- TEXTO DE ORIGEM -

========================================

Andando pelas dobras do tempo, conduzindo o cortejo / Os Reis do Congo, donos da Congada / Sob o sopro dourado da liberdade / Salve, meu Catopê! / Que “marchou, marchou, marchou” pela poeira da história, pelos séculos. / Descortinou em céu de fitas, onde o verbo se tornou rima / E a romaria se personificou em esperança, em aliança, em herança. / Verteu cores, altares e andores / “Girou, girou, girou” estandartes em nome da devoção / Nossa Senhora do Rosário, / Que a nossa resistência seja tão poderosa quanto nossa fé / Conduza seus filhos, os reis devotos do seu congá / São Benedito, / Nos presenteou com dons celestes de benevolência e confiança / Conduza seus filhos, os reis devotos do seu congá / Oh! Glorioso Divino Espírito Santo, / Frutificando na fé a esperança / Vislumbres de mastros e bandeiras apontando para o céu / Em transe, em êxtase, velas acesas / Ausente e presentes / Renovando promessas, ritos e rezas / É tempo de Catopês! / Milagres do coração em nome do amor. / O meu catopê – O arauto ao Rei Negro.

Os Catopés simbolizam os negros, os Reis do Congado, a fé nos santos, personificação do divino, o legado de liberdade.. Representam a tomada de posse do seu espaço, a promessa aos santos, os ritos de fé. A história dessa manifestação cultural começa através dos escravizados que vieram da África e seus descendentes que chegaram em Minas Gerais levados a princípio, em sua grande maioria, para trabalharem em garimpos de ouro, pedras preciosas e agricultura.

========================================

- MATERIAL EXTRAÍDO -
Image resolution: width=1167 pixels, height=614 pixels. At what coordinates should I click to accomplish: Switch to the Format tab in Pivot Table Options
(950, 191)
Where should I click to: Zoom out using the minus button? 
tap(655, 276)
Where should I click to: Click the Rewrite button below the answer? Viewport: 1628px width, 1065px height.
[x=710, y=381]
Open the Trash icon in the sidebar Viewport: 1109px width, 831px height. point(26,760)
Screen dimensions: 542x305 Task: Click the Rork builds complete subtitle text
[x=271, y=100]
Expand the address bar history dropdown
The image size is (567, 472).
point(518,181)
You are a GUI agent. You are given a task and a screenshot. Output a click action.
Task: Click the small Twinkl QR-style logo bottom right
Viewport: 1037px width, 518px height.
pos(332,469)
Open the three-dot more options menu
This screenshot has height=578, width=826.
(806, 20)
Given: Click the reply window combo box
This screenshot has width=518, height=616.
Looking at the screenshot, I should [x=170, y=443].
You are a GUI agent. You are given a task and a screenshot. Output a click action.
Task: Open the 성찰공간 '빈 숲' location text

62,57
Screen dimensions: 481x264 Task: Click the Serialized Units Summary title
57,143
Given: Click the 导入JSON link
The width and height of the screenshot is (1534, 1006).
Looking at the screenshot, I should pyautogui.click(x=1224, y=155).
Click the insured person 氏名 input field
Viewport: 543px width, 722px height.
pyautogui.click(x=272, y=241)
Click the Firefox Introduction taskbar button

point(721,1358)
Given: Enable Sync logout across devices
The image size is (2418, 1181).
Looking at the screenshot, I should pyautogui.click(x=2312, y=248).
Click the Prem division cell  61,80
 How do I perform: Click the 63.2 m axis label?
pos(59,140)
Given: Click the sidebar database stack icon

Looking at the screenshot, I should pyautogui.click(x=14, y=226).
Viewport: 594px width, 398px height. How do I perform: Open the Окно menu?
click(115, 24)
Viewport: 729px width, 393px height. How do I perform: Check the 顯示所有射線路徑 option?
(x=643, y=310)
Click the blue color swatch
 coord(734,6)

========================================

- TAREFAS A REALIZAR -
a. De acordo com o texto sobre os Catopês, em que trabalhos a maioria dos escravizados levados a Minas Gerais foi empregada a princípio?
b. Transcreva do texto sobre os Catopês o trecho que começa em "Os Catopés simbolizam" e vai até "preciosas e agricultura.", incluindo essas palavras.

- LISTA DE RESPOSTAS -
a. Em garimpos de ouro, pedras preciosas e agricultura.

b.
Os Catopés simbolizam os negros, os Reis do Congado, a fé nos santos, personificação do divino, o legado de liberdade.. Representam a tomada de posse do seu espaço, a promessa aos santos, os ritos de fé. A história dessa manifestação cultural começa através dos escravizados que vieram da África e seus descendentes que chegaram em Minas Gerais levados a princípio, em sua grande maioria, para trabalharem em garimpos de ouro, pedras preciosas e agricultura.